Beta Power Response After Levodopa Intake in Parkinson's Disease Patients With Chronic Sensing-Enabled Deep Brain Stimulation.

Objective: In Parkinson's disease (PD), the power of beta oscillations (± 13-30 hertz [Hz]) from subthalamic nucleus (STN) local field potentials (LFPs) is associated with motor symptoms. Beta power can be used for adaptive deep brain stimulation (aDBS) algorithms based upon symptom fluctuations. The time course of beta power modulations after levodopa intake at home remains to be described.

Methods: Ten-minute averages of beta peak power were recorded in 33 patients with PD treated with STN-DBS for a median duration of 134 days during the titration phase. Median beta power after scheduled medication intakes (n = 24,103) and the effects of peak frequency, stun effect, stimulation amplitude, levodopa dose, and preoperative levodopa response were analyzed using cluster-based permutation testing.

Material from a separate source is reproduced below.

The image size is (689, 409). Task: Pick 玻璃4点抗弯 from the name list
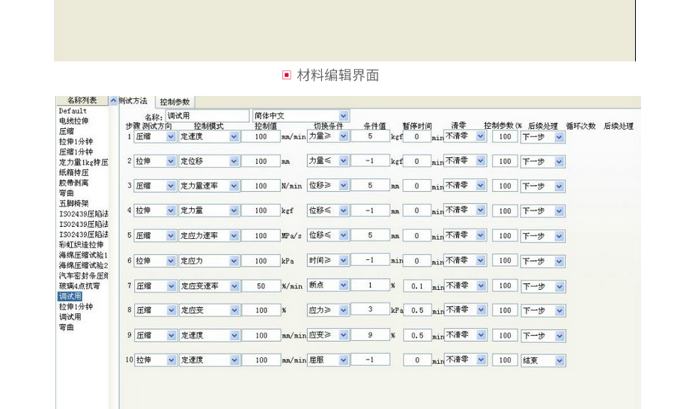(79, 285)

Results: Beta power was significantly reduced between 30 and 140 minutes after intake for stimulation amplitudes between 0 and 2.1 mA (p < 0.01). This response was seen in low (12.7-20.5 Hz) but not high (21.5-30.3 Hz) beta frequencies. Significant clusters were found regardless of stun effect and preoperative levodopa response, during low stimulation amplitudes (< 1 mA), and for 100 and 150 mg but not 50 mg doses. A linear mixed-effects model for the area under the curve (AUC) levodopa beta response (30-180 min) revealed a dose-response relationship, a stronger negative response in low-beta compared with high-beta frequencies, and no significant effect of stimulation amplitude.

Interpretation: STN beta power responds to levodopa during low to moderate stimulation amperages, depending on the beta peak frequency and dose, which is informative for aDBS implementation. ANN NEUROL 2025.